▶ [GESTELLTE AUFGABEN]:
**1.** Beantworten Sie zum Text über Friedrich Merz diese Fragen:
(a) Was meldete die „Bild“-Zeitung am Sonntag?
(b) Beim wievielten Anlauf übernahm Merz den Vorsitz seiner Partei, und wann war das?
(c) Wo trat Merz Ende vergangener Woche auf?
**2.** Greifen Sie den Text über Friedrich Merz nach seinem letzten Satz auf und schreiben Sie ihn weiter.

▶ [TEXTAUSZUG]:
Offen sagen würde er das nie. Auch nicht, nachdem die „Bild“-Zeitung am Sonntag ohne Quellenangabe vermeldete, Merz habe schon entschieden, sich selbst auszurufen. Anders als CSU-Chef Markus Söder schweigt Merz eisern zur „K-Frage“, die verabredungsgemäß nach der Brandenburg-Wahl beantwortet werden soll. Wenn einer Geduld kann, dann ist es Friedrich Merz.

Vor bald 22 Jahren als Unionsfraktionschef gegen seinen Willen ausgebootet von Angela Merkel, zog er sich nach einiger Zeit erst in Aufsichtsräte zurück, um kurz vor Ende ihrer Ära als Kanzlerin wieder ins politische Scheinwerferlicht zu treten. Nicht einmal nahm er Anlauf, nicht zweimal, um den Vorsitz seiner Partei zu übernehmen, der stets mit der Ambition auf das Kanzleramt verbunden ist. Erst beim dritten Mal, Anfang 2022, war seine Partei wieder bereit für ihn.

Merz schweigt und gibt doch viele kleine Hinweise

Nun auch das Land? An kleinen Hinweisen, wie sehr er das möchte und damit rechnet, fehlt es auch bei einem Auftritt in der Konrad-Adenauer-Stiftung Ende vergangener Woche nicht. Da verweist Merz zum Beispiel nebenbei darauf, dass der erste Bundeskanzler an diesem Montag vor 75 Jahren zum ersten Mal gewählt wurde. Jeder kann sich denken, wer sein Erbe antreten will.

2029 müssen wir in Europa und in Deutschland geliefert haben.

Friedrich Merz über das Ende der nächsten Wahlperiode, in der er regieren will

Vor allem aber gewährt er einen kleinen Einblick, wie intensiv er sich bereits mit der herausfordernden Regierungsaufgabe in der nächsten Wahlperiode befasst. „2029 müssen wir in Europa und in Deutschland geliefert haben“, sagt Merz. Ohne für die Bevölkerung spürbare Lösungen aus der politischen Mitte heraus stünde dann nämlich „nicht ein weiterer normaler demokratischer Wechsel ins Haus“.

▶ [DATENBLOCK]:
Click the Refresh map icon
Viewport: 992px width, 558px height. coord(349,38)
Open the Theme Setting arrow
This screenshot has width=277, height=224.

▶ [ERGEBNISSE JE AUFGABE]:
**1.**
(a) Sie meldete ohne Quellenangabe, Merz habe schon entschieden, sich selbst auszurufen.
(b) Beim dritten Anlauf, Anfang 2022.
(c) In der Konrad-Adenauer-Stiftung.

**2.**
Er spricht von „wir“ und meint doch „ich“. Aber schickt die schon lang in allen Umfragen meilenweit vorn liegende Union tatsächlich ihn, der trotz aller politischen Erfahrung keine im Regieren hat, als Kanzlerkandidaten ins Rennen?

Was ist mit Bayerns Ministerpräsidenten Markus Söder, der zuletzt den Eindruck einer 50:50-Entscheidung erwecken wollte, als er gönnerhaft feststellte, dass „auch Friedrich Merz“ infrage käme? Und könnte im Duell der Schwesterparteichefs nicht doch der beliebte und geräuschlos mit den Grünen regierende NRW-Ministerpräsident Hendrik Wüst am Ende lachender Dritter sein?

Die meisten Unionisten sehen Söder chancenlos

Wer in der Union herumfragt, stößt vor allem auf eine Konstante: Der Bayer wird es nicht. Es sei, heißt es in CDU-Präsidiumskreisen zu Söders möglichen Sondierungsgesprächen mit anderen Unionsministerpräsidenten, „nicht bekannt, dass da irgendwo eine Tür aufgegangen ist“. Zu tief sitzt der Ärger über den sabotierten Wahlkampf 2021 und das Nachtreten gegen den damaligen CDU-Chef Armin Laschet, der für Söder auch heute noch „der falsche Kandidat“ war.

Den Ehrgeiz, dieses Jahr selbst Kandidat zu werden, hat der CSU-Chef noch. Manch ein Christdemokrat hat am Wochenende sogleich gemutmaßt, die Quelle des „Bild“-Artikels müsse in München sitzen. Die mögliche Logik dahinter? Die Merz-Skeptiker aus der Reserve zu locken, bevor wirklich entschieden wird.

Friedrich Merz vor der Kandidatur: Kann sein Kanzlertraum auf den letzten Metern doch noch platzen?

Der Ehrgeiz von CSU-Chef Markus Söder ist ungebrochen – stößt aber nicht auf viel Widerhall.

© Sven Hoppe/dpa

„Markus Söder will mehr erreichen als seine Lehrmeister Strauß und Stoiber“, sagt jemand aus dem CSU-Vorstand über die gescheiterten Kanzlerkandidaten aus Bayern: „Sein Problem ist, dass ihn anders als 2021 niemand aus der CDU ruft.“

Aus dem baden-württembergischen Landesverband etwa, wo damals besonders viele Söder-Fans saßen, ist bisher nichts Dergleichen zu hören. Und selbst vor dreieinhalb Jahren wurde am Ende trotzdem der CDU-Chef der Kandidat.

Diesmal also erst recht? Die Brandenburg-Wahl als letzte der Ostwahlen dieses Jahres, hinter die Söder die Beantwortung der K-Frage zu legen drängte, um Merz möglichst schwierige Ergebnisse anlasten zu können, wird an der Analyse nicht mehr viel ändern.

Klar hat auch Merz die Eroberung der Potsdamer Staatskanzlei als Ziel ausgegeben, aber die zu vermutende Pleite lässt sich vergleichsweise einfach auf die Gegebenheiten vor Ort schieben. Nur wenn das Ergebnis richtig mies wird, vielleicht nur knapp zweistellig, könnte es wieder Diskussionen geben.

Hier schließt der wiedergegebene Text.